Max was sitting at a small table against the wall. "What's the news?" he asked immediately.

"Not too good."

Onno had been told by the neurologist that afternoon that Ada's electroencephalogram was fortunately not "flat," as he called it, but did show a "diffuse, seriously slowed pattern."

"I know those kinds of terms from my own subject," nodded Max.

"He said that for the time being they couldn't make any predictions. Only if it continues like this for two or three more weeks may they perhaps be able to call it an irreversible coma."

"And if you've got a flat E.E.G…."

"Then you're a vegetable."

They sat opposite each other in silence.

"But suppose…" Max began hesitantly. "Ada's now in her fifth month. . and if it takes—"

"It doesn't seem to make any difference to the child."

Suddenly Max realized that at the moment he was the only person who could still say what had happened in the Gulf of Mexico. But even if that remained the case, it still wouldn't help him. Even if she had not had an accident, Ada would never have talked about it.

"What then?" he asked cautiously.

"Yes, then there will be a problem. But there's no question of that for the time being. It only happened last night, do you realize? Her mother was there this afternoon — she used to be a nurse; she also said that she'd known cases of unconsciousness that lasted for weeks."

Onno could hear himself saying this — and at the same time he saw Ada's motionless face on the pillow, the horrible catheter in her nose, and himself sitting in their silent house that afternoon for minutes on end looking at her cello, like at a tombstone.

"In any case," said Max thoughtfully, "it seems there's no threat to the child."

"Everyone agreed about that."

The waiter handed them the menus, but Onno waved him away and said he wanted four rissoles and two glasses of milk. Max would have preferred to eat nothing at all, and ordered only a plate of vegetable soup. He had the impression that Onno was more optimistic than he was; he himself did not trust it — and of course that was because of what the same Sophia had said, last night.

"Off you go again," said Max, "with your milk and your rissoles."

Onno sighed deeply. "To be quite honest.. but of course you must never tell anyone. . this is not the worst thing. I'm the stock comic type of the married bachelor."

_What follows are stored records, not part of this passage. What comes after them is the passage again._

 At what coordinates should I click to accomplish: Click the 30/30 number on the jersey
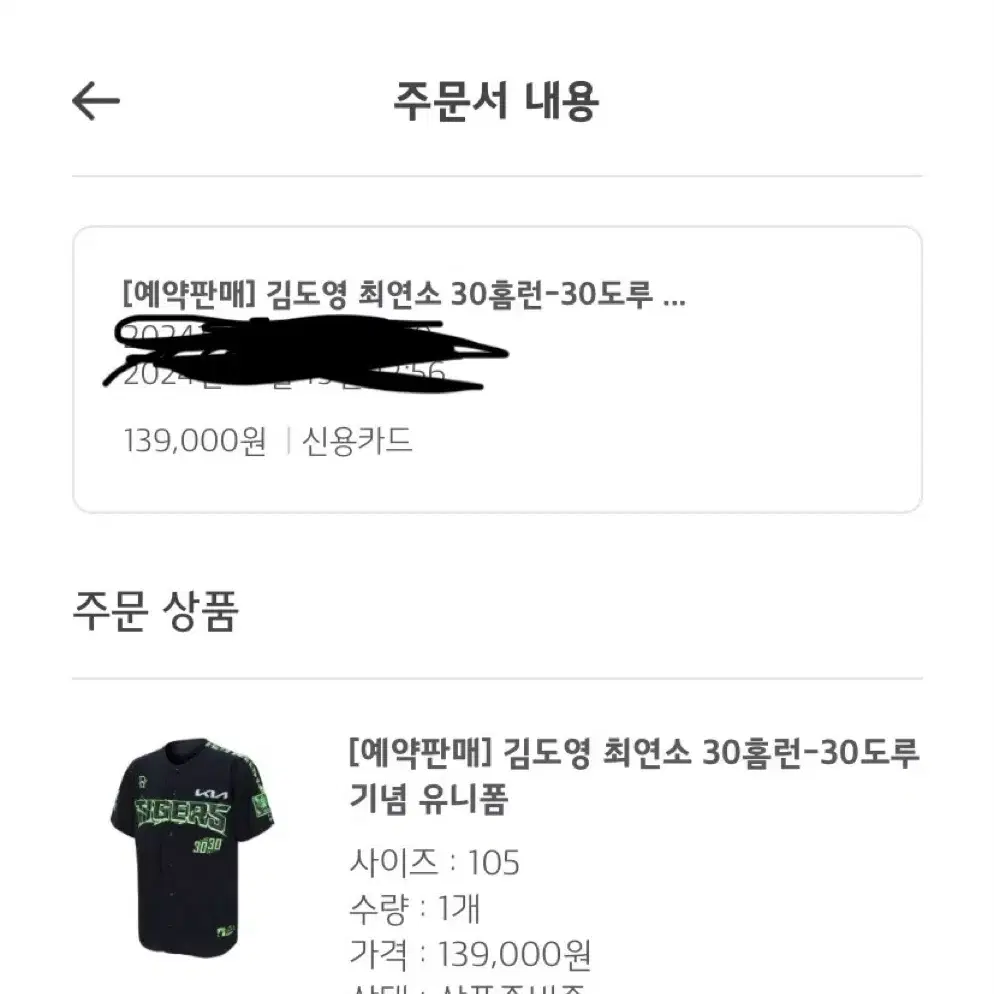click(x=207, y=845)
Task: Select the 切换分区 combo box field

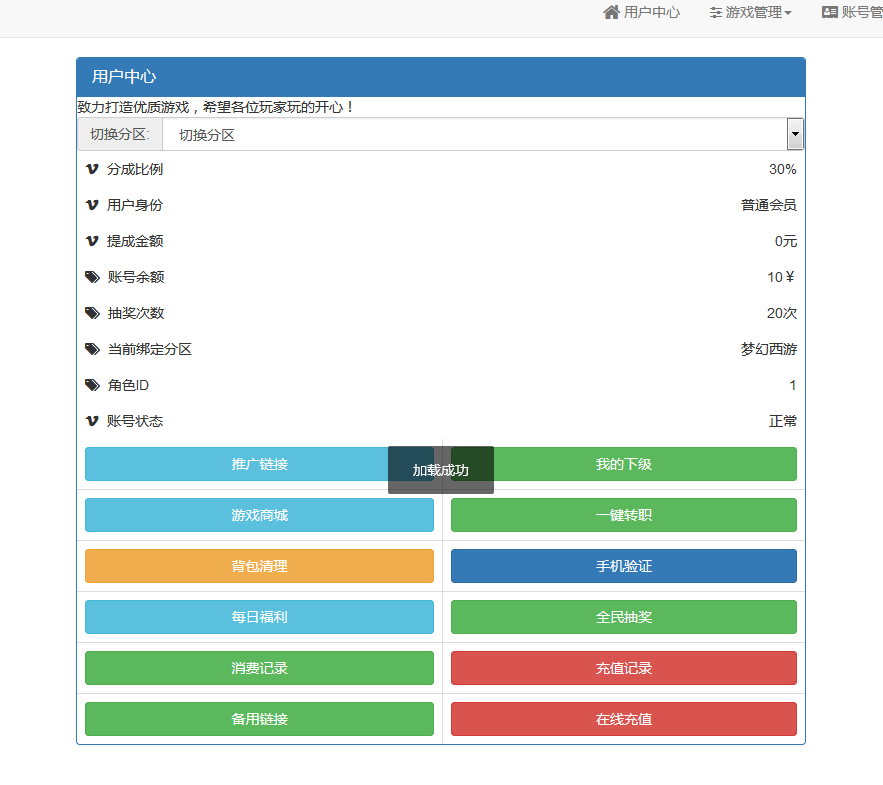Action: coord(474,134)
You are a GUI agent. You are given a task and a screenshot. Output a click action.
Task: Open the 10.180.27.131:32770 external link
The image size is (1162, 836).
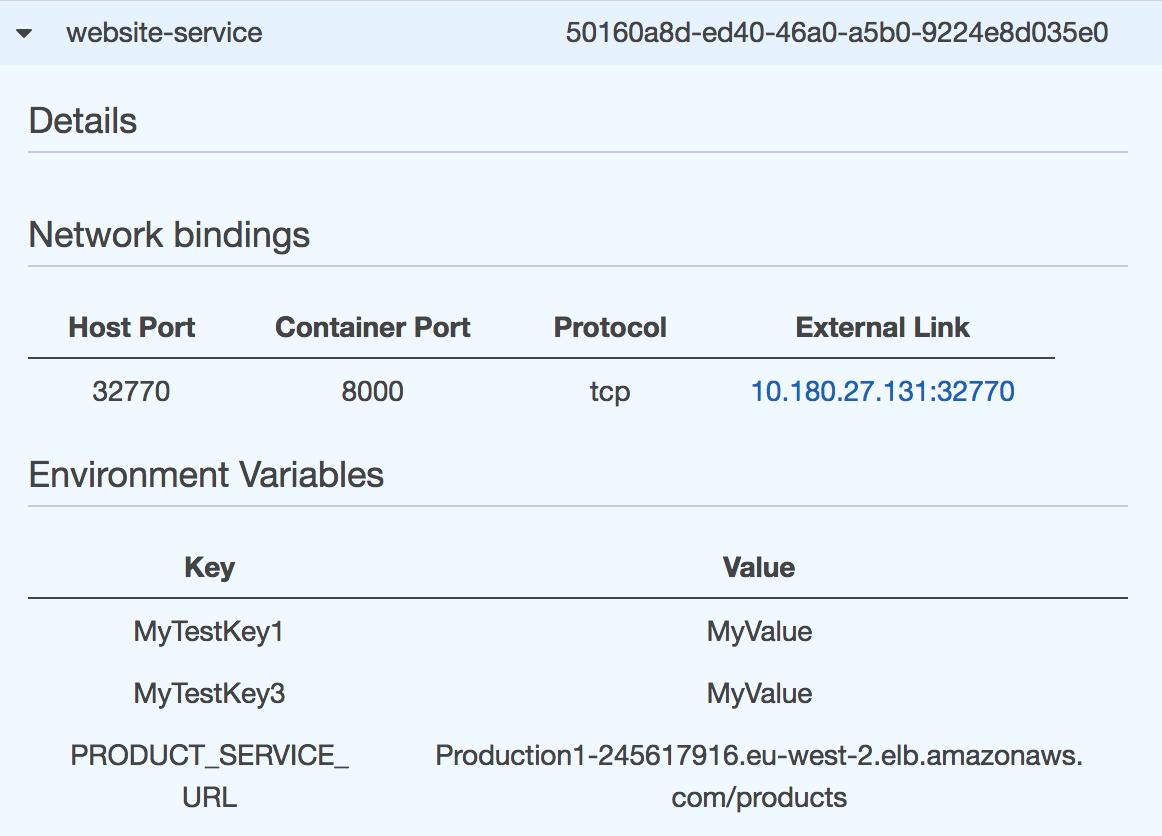[882, 391]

Max smiled. He was about to say that in that case he, who was Onno's opposite in everything, was probably the tragic type of the unmarried husband — but that was too ambiguous for him to manage to say. For his part,

Onno had of course immediately had the same thought, and he also knew that Max was thinking that, and he appreciated the fact that he didn't want to slip into their usual tone now.

Max spread the napkin over his lap. "How did your mother-in-law react when she saw Ada?"

"Incomprehensible. She looked at her daughter as though she were just any patient. No feeling at all, even though her husband has just died too. I ask you. No, what a mother to have. I never wanted to believe Ada, but now I've seen it with my own eyes."

"She was very nice to me, though," said Max, without looking at him, "I can't say any different. She gave me shelter for the night, pressed my trousers, and fried an egg for me. Perhaps she has difficulty in showing her feelings."

"Yes, yes. I could tell you a few of Ada's stories about her, but I won't. Maybe you know them too, for that matter. Anyway, Brons is being cremated on Monday — you'll be getting an invitation. Will you be coming, or will you be back in Dwingeloo?" His voice faltered. "What's wrong? You suddenly look as if you've pooped in your pants."